Para Scalia, a Suprema Corte representa a parte não democrática do governo. Seu dever é o de preservar as normas constitucionais, suas estruturas e garantias das interferências dos setores políticos do governo, mesmo quando esses setores têm franco apoio popular. Afinal, as duas principais serventias das constituições talvez sejam justamente delimitar o poder dos governos e garantir os direitos das minorias. (Eis aqui, portanto, o âmago do que se convencionou chamar de segurança jurídica.)
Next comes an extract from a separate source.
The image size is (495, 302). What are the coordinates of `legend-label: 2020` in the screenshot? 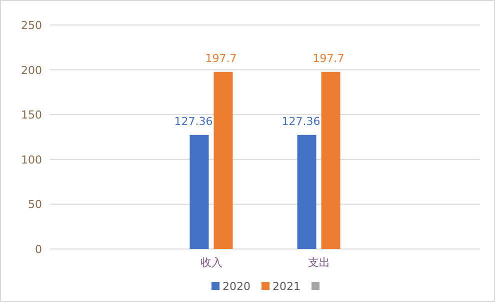 It's located at (236, 286).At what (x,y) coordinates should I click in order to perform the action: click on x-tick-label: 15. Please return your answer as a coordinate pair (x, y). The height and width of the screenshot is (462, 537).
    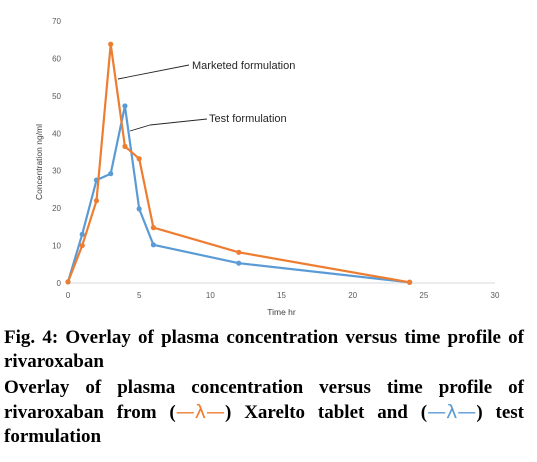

Os argumentos de Scalia em favor do textualismo / Originalismo, entretanto, não raro encontraram forte oposição na academia e no meio político, principalmente do lado progressista. Esta reação se uniu em torno de um conceito fluido e de amplo espectro interpretativo denominado “Constituição Viva“, segundo o qual os juízes não só podem como devem adaptar a Constituição às modernas preferências sociais e às necessidades governamentais. Para Scalia isso seria, em si mesmo, uma violação do juramento judicial de defender a Constituição como foi escrita, e não como alguns juristas desejariam que ela tivesse sido concebida.
Para Antonin Scalia, “as palavras têm uma gama limitada de significados, e nenhuma interpretação que vai além desse rol de significados é permissível.” Em outra sentença forte, ele disse: “Eu não acho que [a Constituição] seja um documento vivo, mas morto. Mais precisamente, eu acho que deve ser um documento duradouro, que não muda [ao sabor das paixões]. Eu acho que esta questão precisa ser tratada de forma ortodoxa.”
Nossos ministros do Supremo Tribunal Federal deveriam ler Antonin Scalia.